### INSTRUCTIONS TO FOLLOW
Only the lines of the data below from the one with "You are a GUI" through the one with "The image size is (800, 600)." are wanted. Repeat them exactly.
───── PROVIDED RECORDS
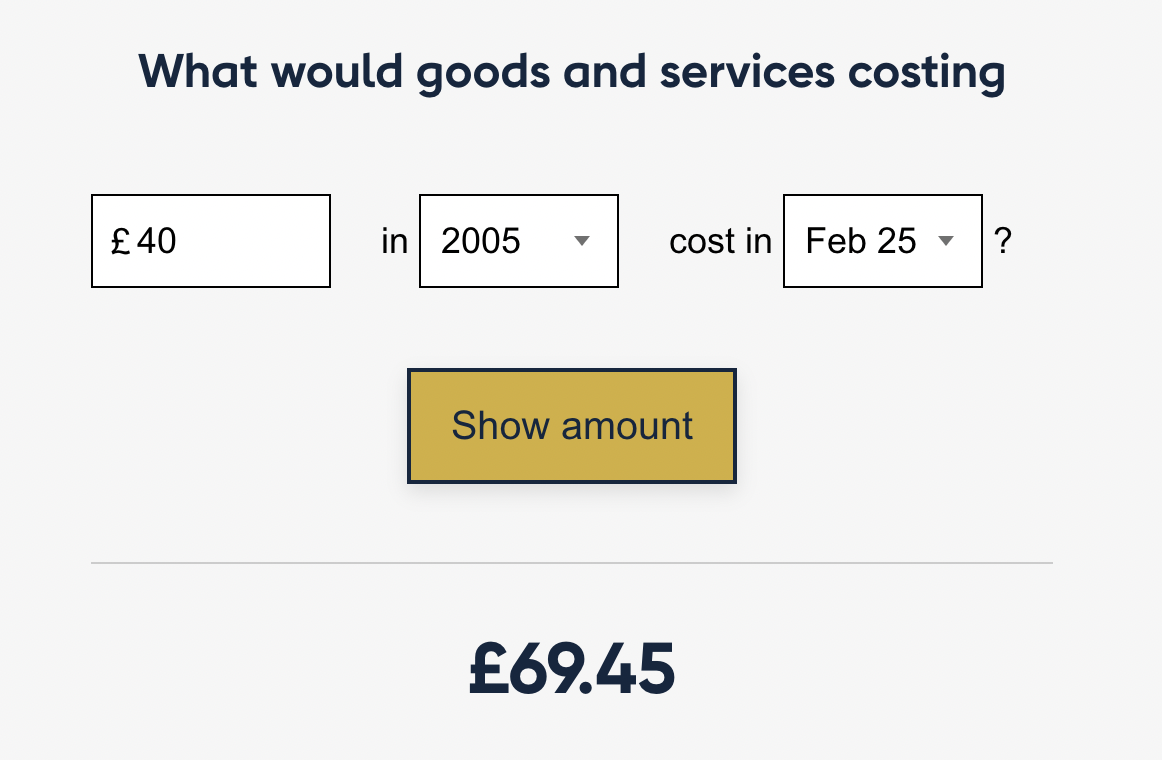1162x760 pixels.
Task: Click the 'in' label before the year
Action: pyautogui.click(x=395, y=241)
──────────
───── PROVIDED RECORDS
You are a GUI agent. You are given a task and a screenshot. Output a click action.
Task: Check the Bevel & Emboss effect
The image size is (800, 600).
──────────
───── PROVIDED RECORDS
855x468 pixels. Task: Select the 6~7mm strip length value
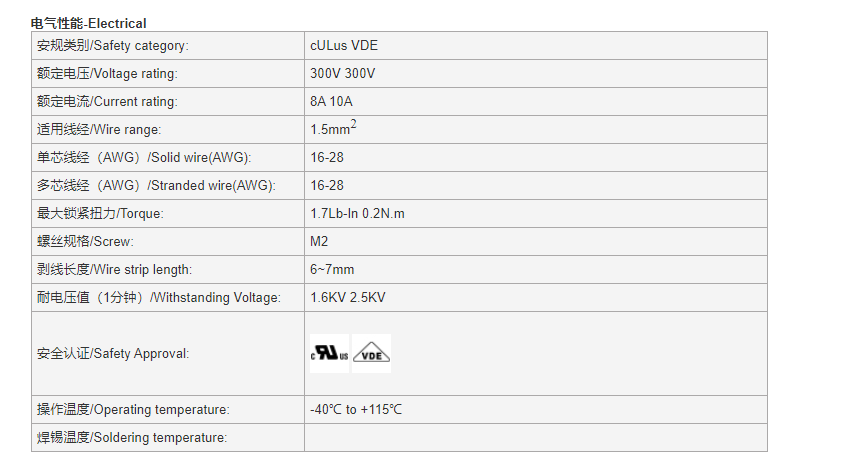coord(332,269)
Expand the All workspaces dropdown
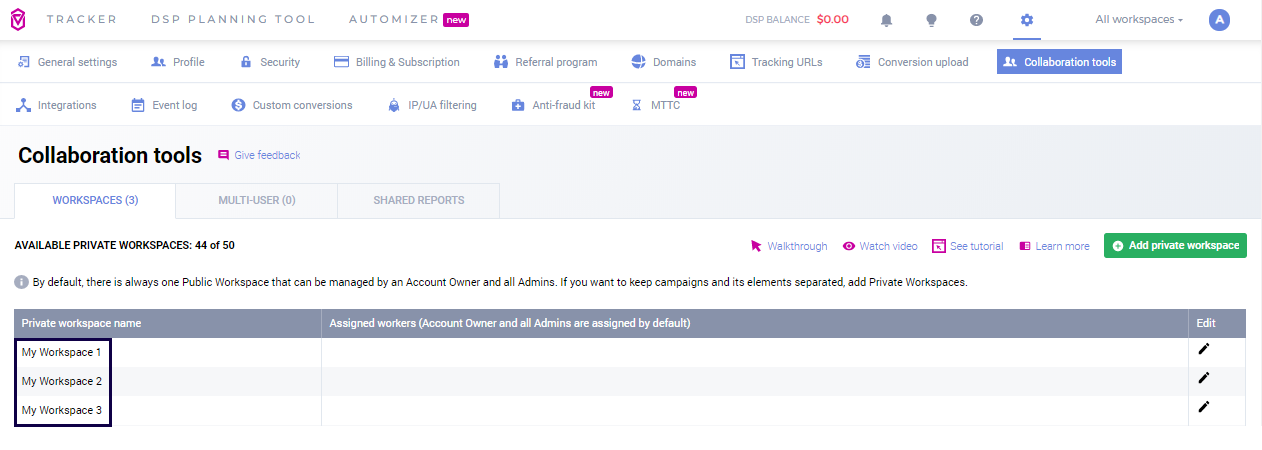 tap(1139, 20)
──────────
### TASK RESPONSE
You are a GUI agent. You are given a task and a screenshot. Output a click action.
Task: Check the Bevel & Emboss effect
The image size is (800, 600).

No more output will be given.